** START Passage given **

Repaving

City crews in Sidney work to repave 10th Ave NE on Wednesday, Aug. 28. The project was made possible by BaRSAA funding from the state.

The backstory

The Bridge and Road Safety and Accountability Act (BaRSAA) was enacted in 2017, allocating 35 percent or $9.8 million (whichever is greater) of the motor fuel tax each fiscal year to Montana Department of Transportation (MDOT) and approximately $21 million allocated to local governments by fiscal year 2021. Funds can be used for the construction, maintenance and repair of rural roads or city streets, as well as alleys and bridges. The first allocation the City of Sidney received was $47,000, which has been used for the repaving of 10th Avenue SE and NE. The project will reach it’s conclusion the last week of August.

The current scoop

Sidney Director of Public Works Jeff Hintz said the city must come up with 5 percent of the project in order to qualify for BaRSAA funding. He estimated the cost of the 10th Avenue project at just over $50,000.

** END Passage given **

Written problem 1 =
In the repaving report, how much was the first BaRSAA allocation the City of Sidney received?
Written problem 2 =
Reproduce the repaving report word for word, starting at "Sidney Director of" and ending at "just over $50,000.".
Written problem 3 =
Resume the repaving report after its final sentence.

** START Data supplied **

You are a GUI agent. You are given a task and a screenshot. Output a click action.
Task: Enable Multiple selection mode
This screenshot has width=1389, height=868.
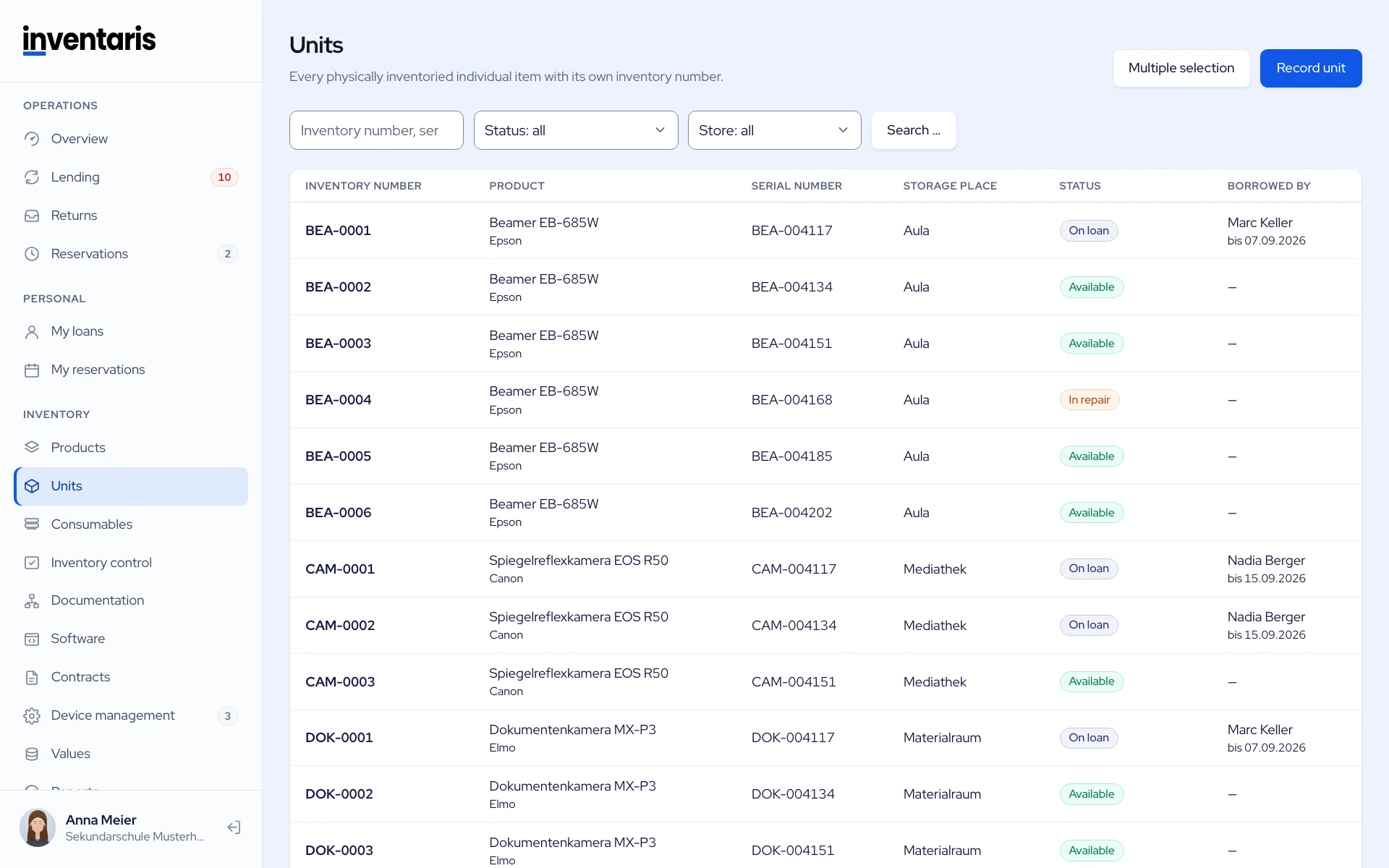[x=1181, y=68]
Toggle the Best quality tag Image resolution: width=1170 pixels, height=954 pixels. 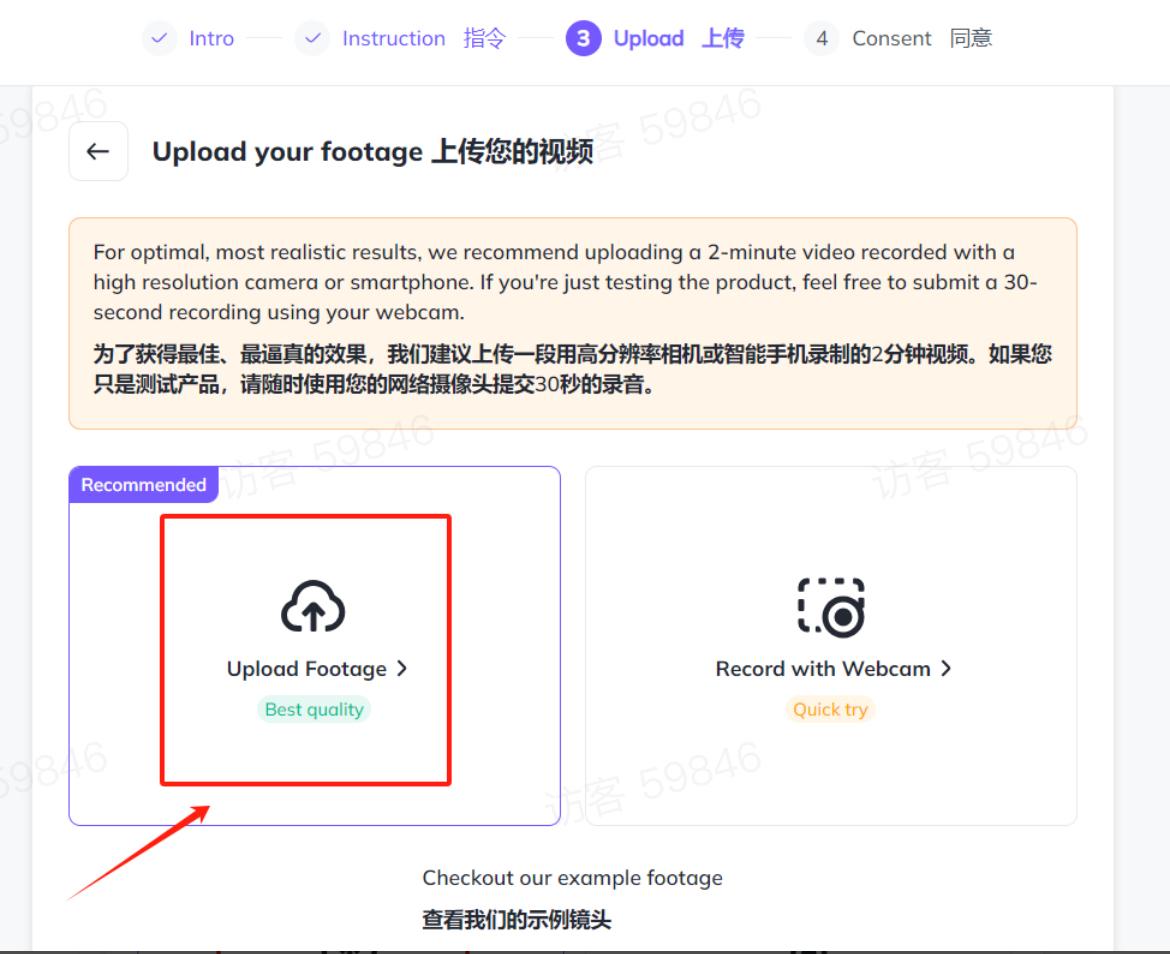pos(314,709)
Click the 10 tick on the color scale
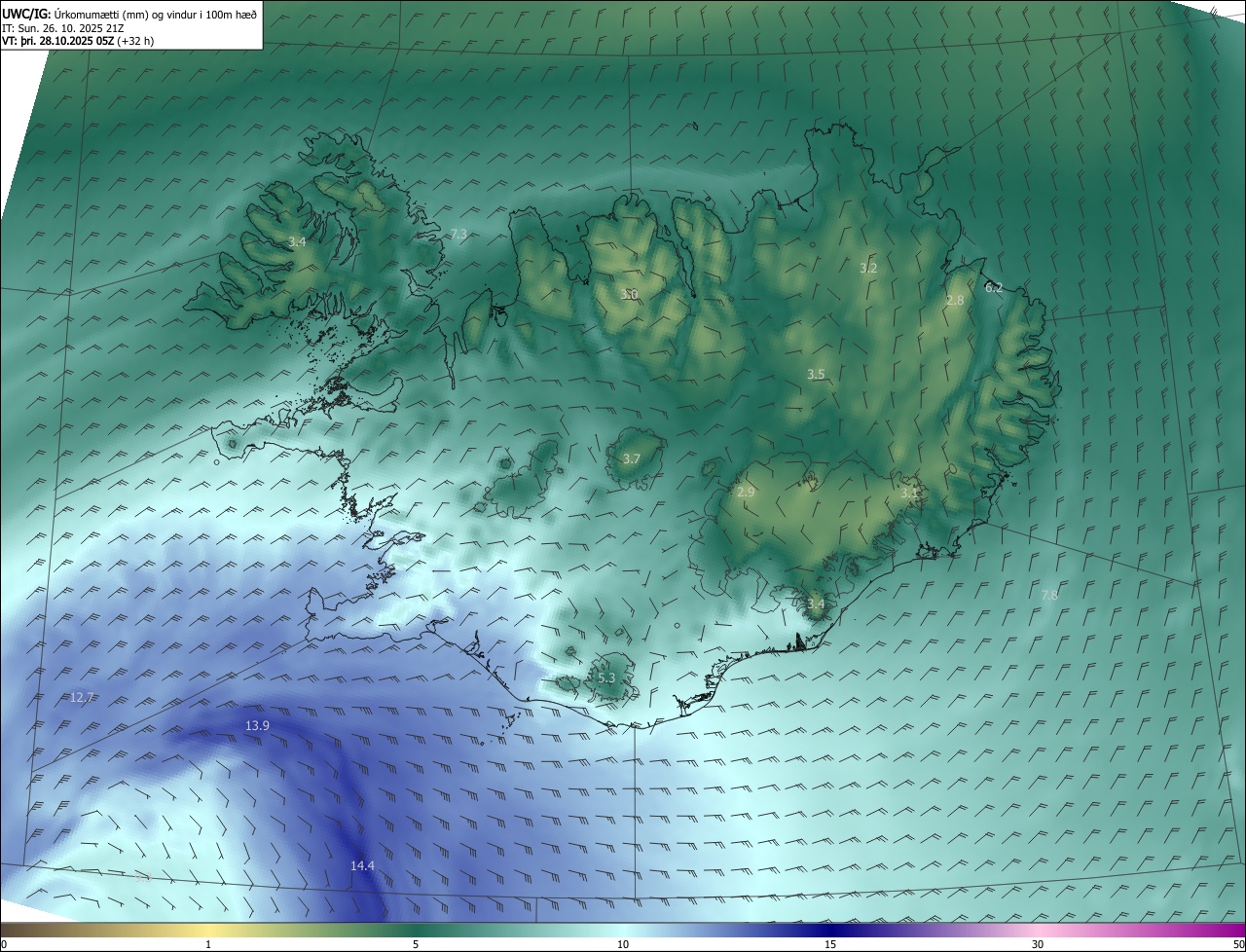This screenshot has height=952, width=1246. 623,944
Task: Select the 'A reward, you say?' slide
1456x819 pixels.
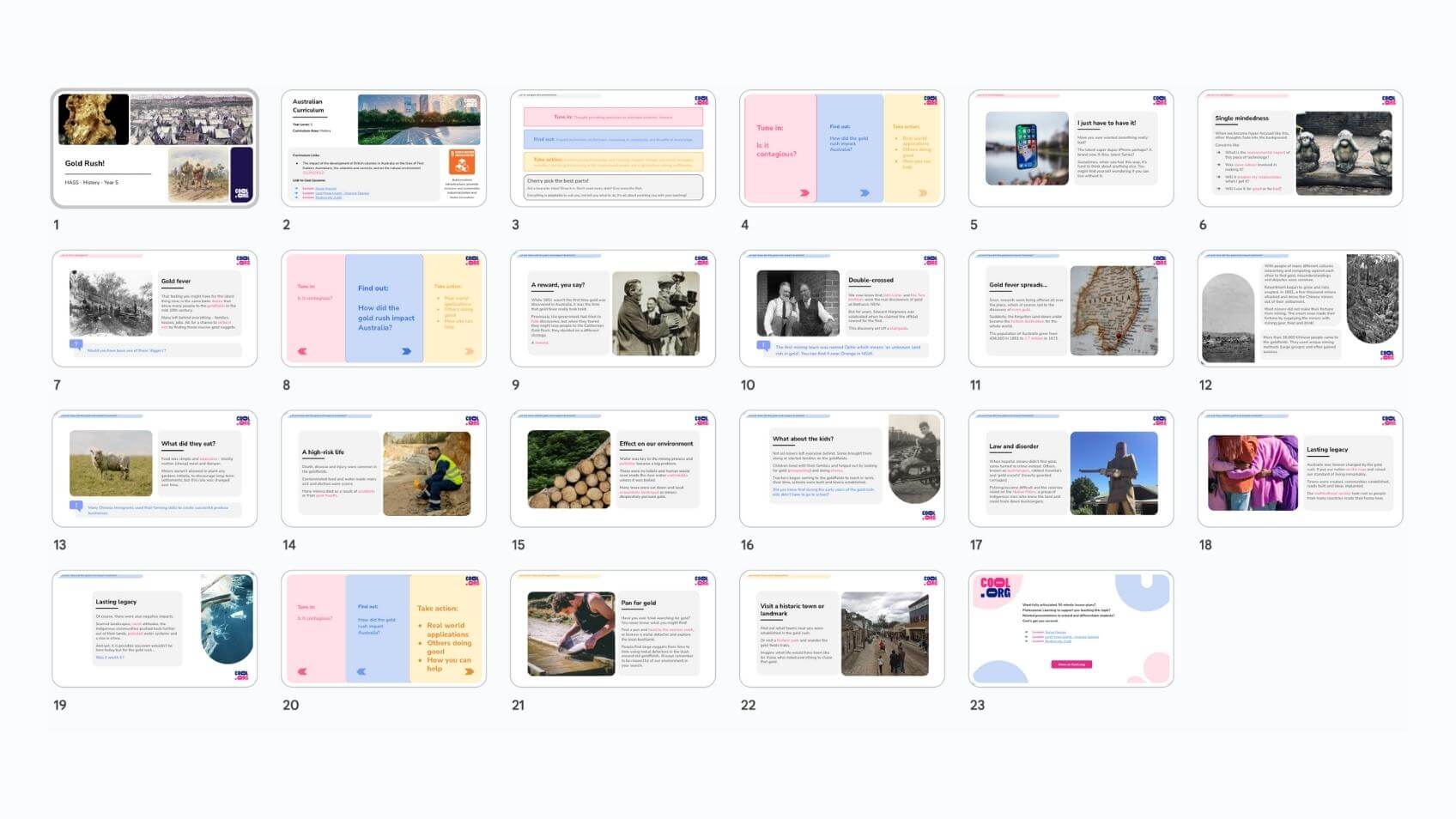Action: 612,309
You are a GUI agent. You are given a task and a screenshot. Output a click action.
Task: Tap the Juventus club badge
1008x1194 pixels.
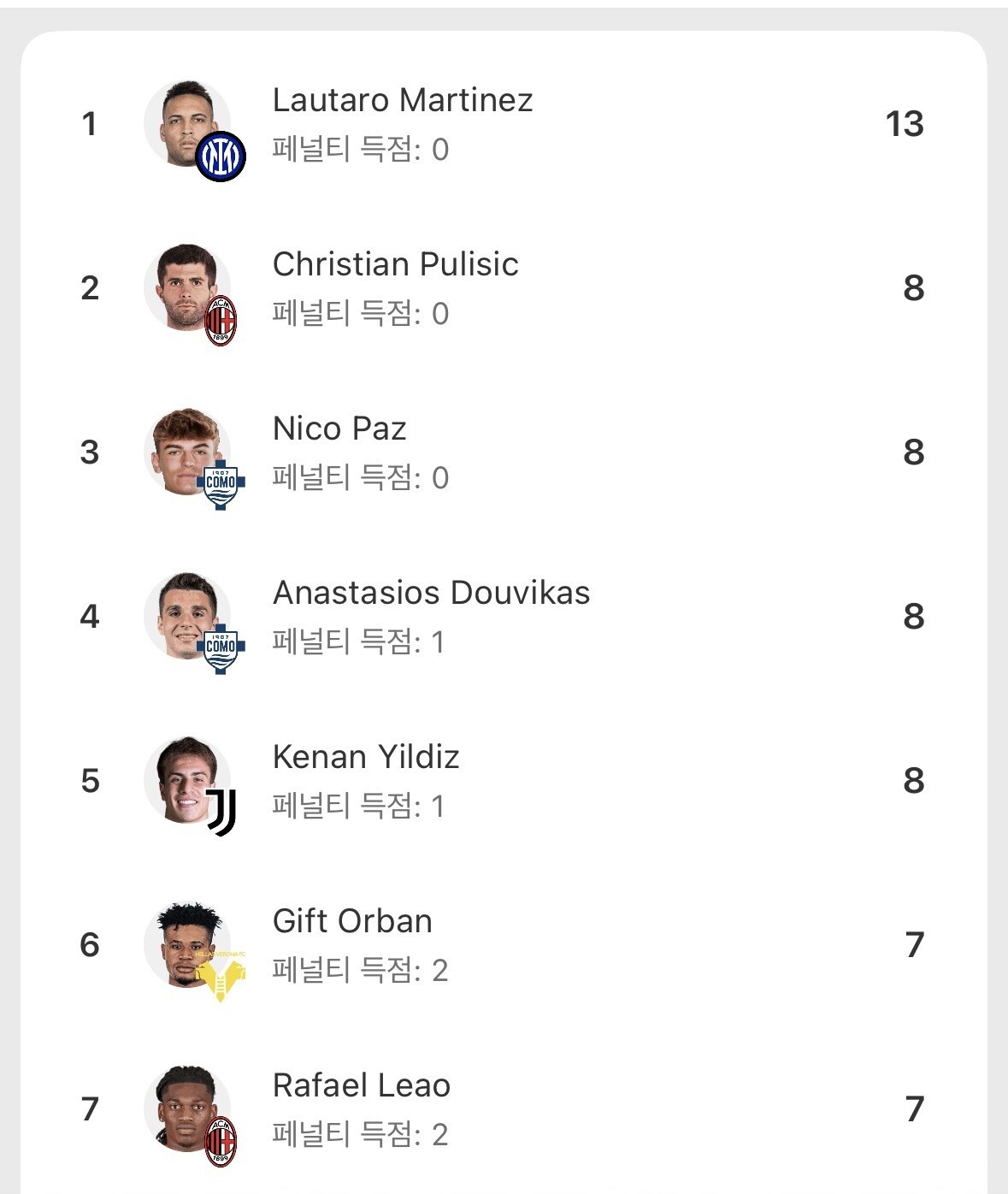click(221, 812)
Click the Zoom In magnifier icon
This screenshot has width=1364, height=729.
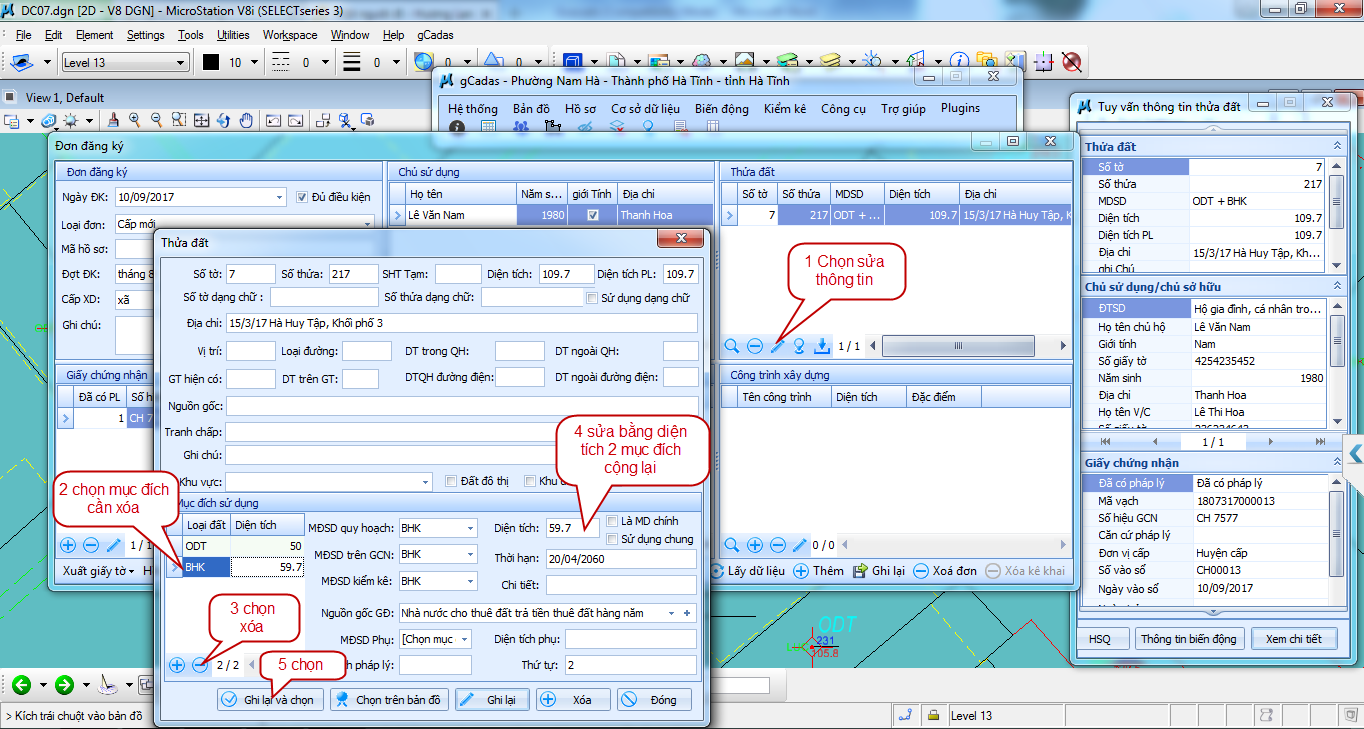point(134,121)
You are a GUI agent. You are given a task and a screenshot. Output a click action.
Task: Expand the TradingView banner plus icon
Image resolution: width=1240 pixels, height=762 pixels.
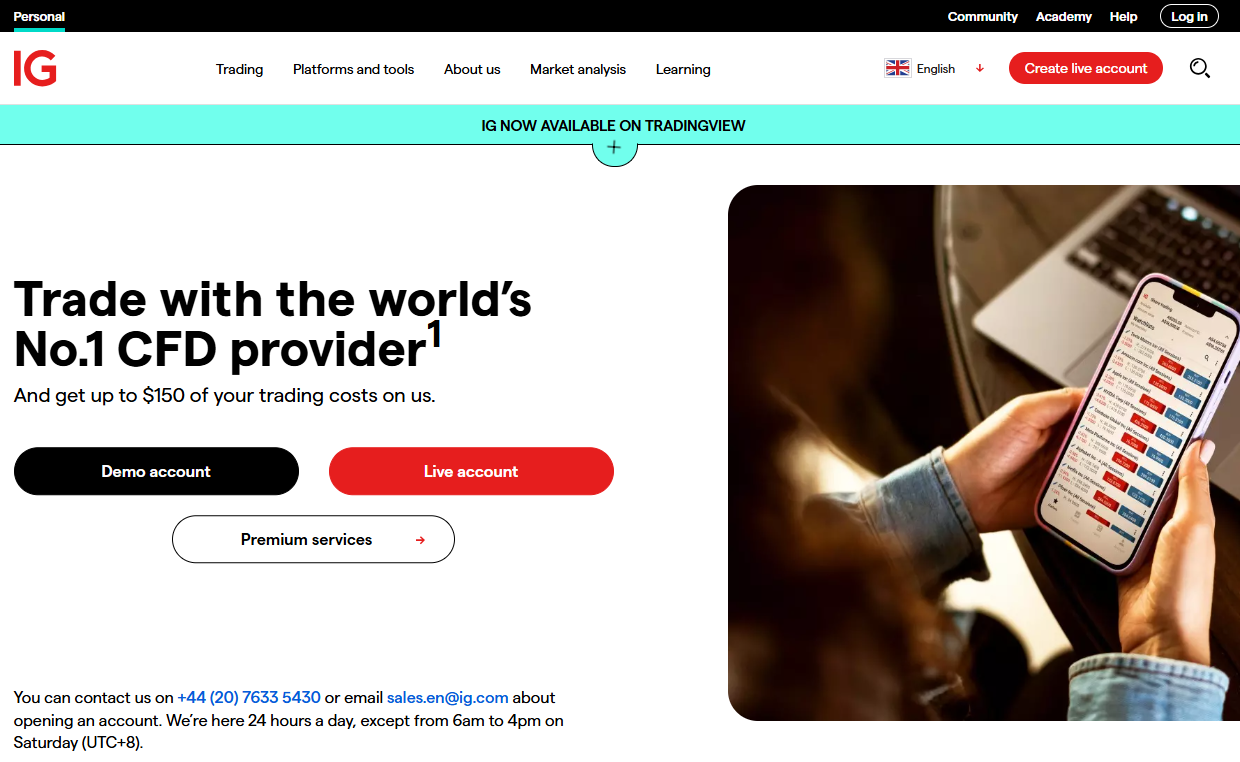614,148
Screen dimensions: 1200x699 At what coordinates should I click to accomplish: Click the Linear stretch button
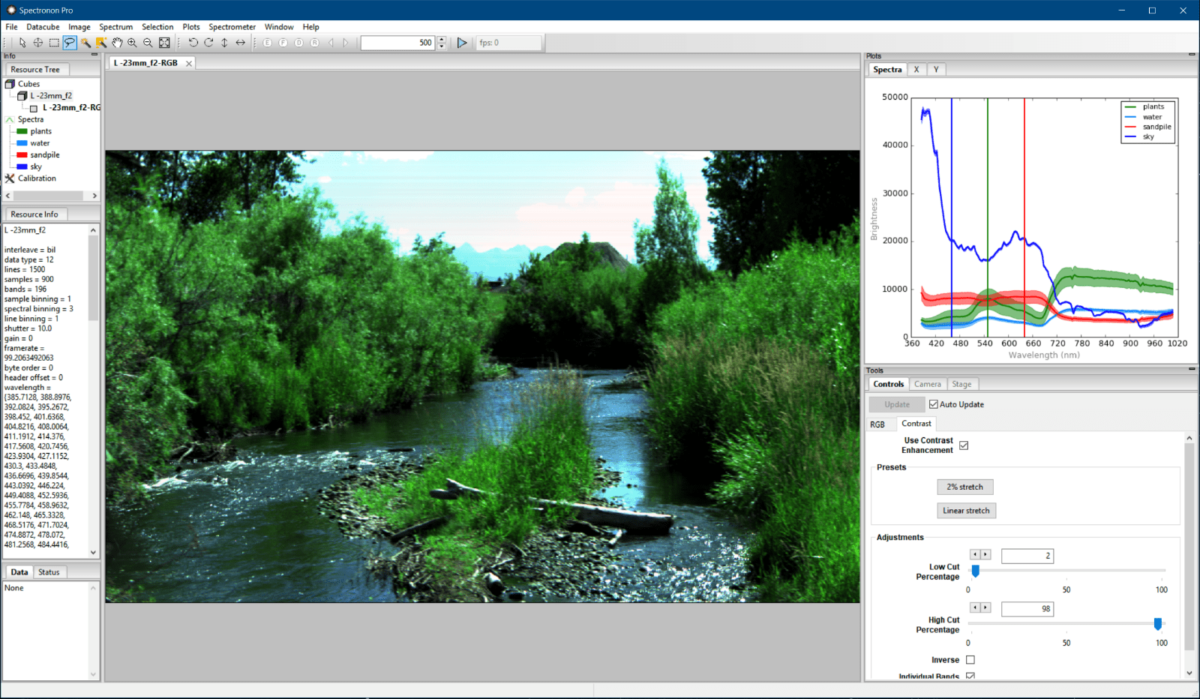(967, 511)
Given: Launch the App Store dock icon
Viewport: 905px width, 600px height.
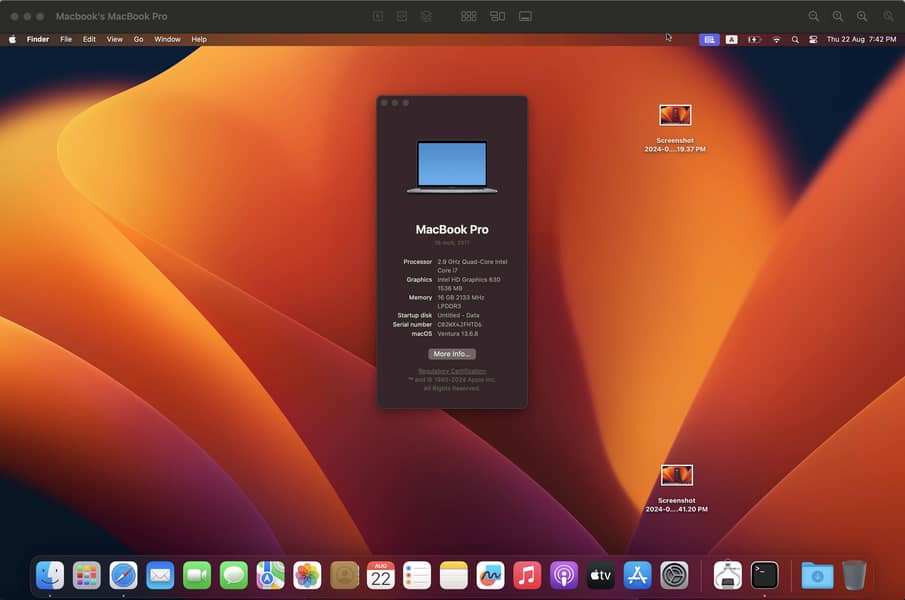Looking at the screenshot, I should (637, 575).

** END Data supplied **

Final answer 1 =
$47,000

Final answer 2 =
Sidney Director of Public Works Jeff Hintz said the city must come up with 5 percent of the project in order to qualify for BaRSAA funding. He estimated the cost of the 10th Avenue project at just over $50,000.

Final answer 3 =
The city street was in disrepair after years of beet harvest and concrete truck traffic.

“It was in really tough shape,” Hintz said.

After a few delays due to equipment failure, 10th Avenue SE and NE will be completed the last week of August 2019 after the final lift of asphalt is placed on Wednesday, Aug. 28. The city’s goal to open the road before beet harvest will be met.

What’s next

With annual BaRSAA funding available by application, Hintz said the city’s next project will be connecting 6th Avenue SE behind the high school to 14th Street SE. With the bike path’s fifth and final phase completed this summer, the irrigation lateral in the location is now piped and the streets can be connected.

“There have been citizens who live back there who have been asking for this,” Hintz said of the project.

Currently, Interstate Engineering has provided the City of Sidney with project plans. The city is waiting for a permit from MDOT for an approach on 14th Street SE, which is also a state highway (Route 488). Hintz doesn’t expect any issues in securing the permit. When the permit is handed over, the city will submit the plans for funding approval with BaRSAA.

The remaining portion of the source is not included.